目標
1. 提示文によると、DayGlo(デイグロ)とはどのような会社ですか。一文で答えてください。
2. 提示文の一部を一字一句変えずに出力してください。「それがこの2作目となる『Dayglo』です。」という語句のところから書き始め、「と感じるバンドでもあります。」まで書いたら止めてください。

___ 提示文 ___

それがこの2作目となる『Dayglo』です。
どことなくティーンエイジ・ファンクラブの『Bandwagonesque』を彷彿させるピンク背景のイラスト・ジャケットですが、こちらの方がよりロックしています!
1曲目の”Out of Focus”のかっこよさが堪りません!
曲終盤にマイ・ブラッディ・バレンタイン並みのノイズ交じりの激しく歪んだギターソロが始まるのですが、この衝動こそがまさにグランジですね!
パンキッシュな2曲目の”Foot”や、イギー・ポップ&ストォージズっぽい4曲目の”See Your Mind”や、まるでエアロスミスのジョー・ペリー!な感じのスライド・ギターが登場する9曲目のタイトル曲の”Dayglo”等、激しく歪んだギターがかっこいいアルバムです。
ただロン・ナインのボーカルが弱いせいなのか?商業的成功を収めることも出来ず知る人ぞ知るグランジ・バンドに留まっているのがもったいないと感じるバンドでもあります。
せっかくなのでこうやって僕のブログでこのラヴ・バッテリーを多くの方に知ってもらえれば…と思いました。
かっこよく歪んだギターが好きな方はぜひ!
ちなみにDayGlo(デイグロ)とは、1930年代からあるアメリカの老舗メーカーで蛍光顔料・染料を専門的に制作している会社です。

___ 利用可能な資料 ___

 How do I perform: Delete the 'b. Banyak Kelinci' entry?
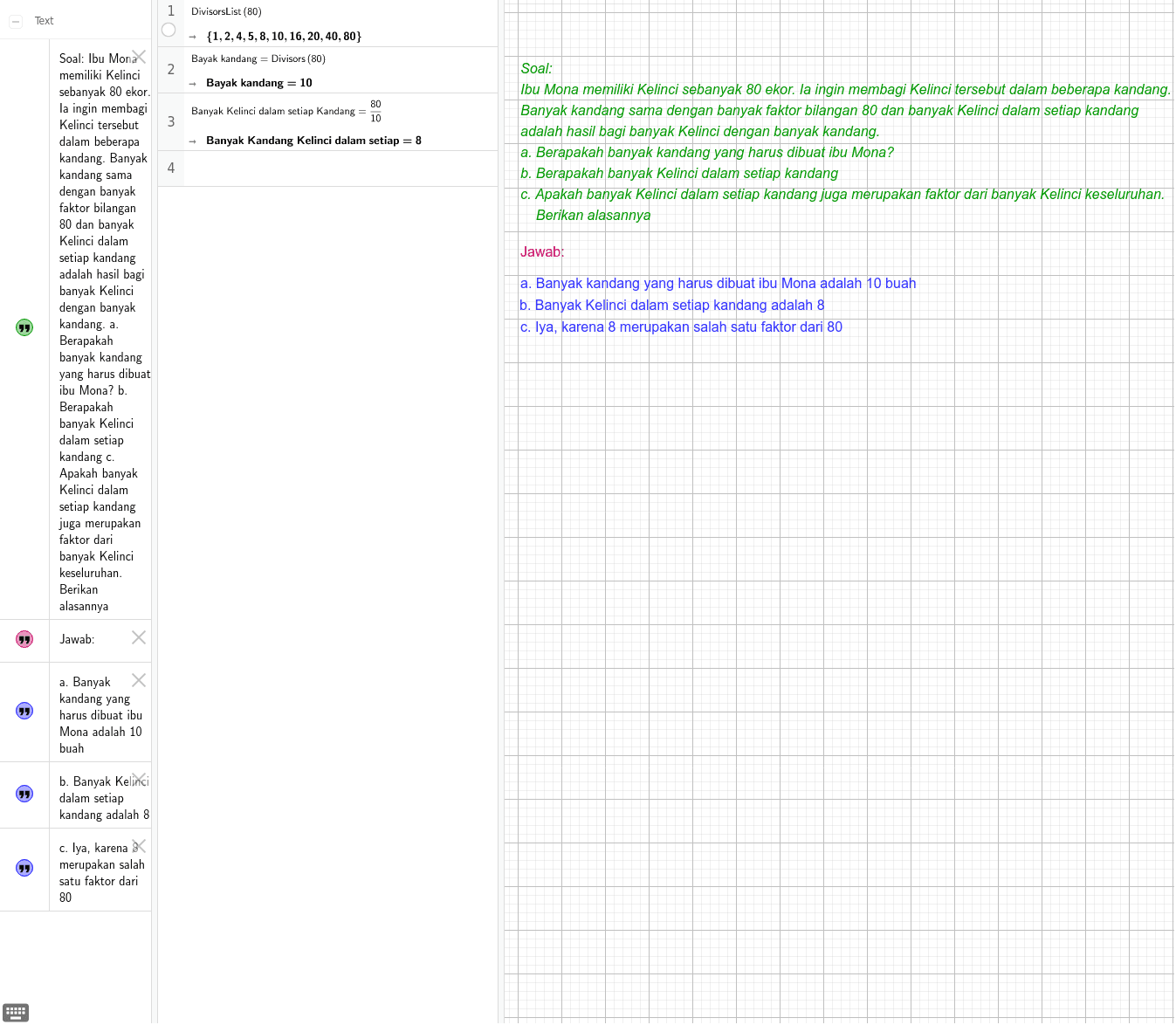139,779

___

練習問題の解答
1. 1930年代からあるアメリカの老舗メーカーで、蛍光顔料・染料を専門的に制作している会社です。

2.
それがこの2作目となる『Dayglo』です。
どことなくティーンエイジ・ファンクラブの『Bandwagonesque』を彷彿させるピンク背景のイラスト・ジャケットですが、こちらの方がよりロックしています!
1曲目の”Out of Focus”のかっこよさが堪りません!
曲終盤にマイ・ブラッディ・バレンタイン並みのノイズ交じりの激しく歪んだギターソロが始まるのですが、この衝動こそがまさにグランジですね!
パンキッシュな2曲目の”Foot”や、イギー・ポップ&ストォージズっぽい4曲目の”See Your Mind”や、まるでエアロスミスのジョー・ペリー!な感じのスライド・ギターが登場する9曲目のタイトル曲の”Dayglo”等、激しく歪んだギターがかっこいいアルバムです。
ただロン・ナインのボーカルが弱いせいなのか?商業的成功を収めることも出来ず知る人ぞ知るグランジ・バンドに留まっているのがもったいないと感じるバンドでもあります。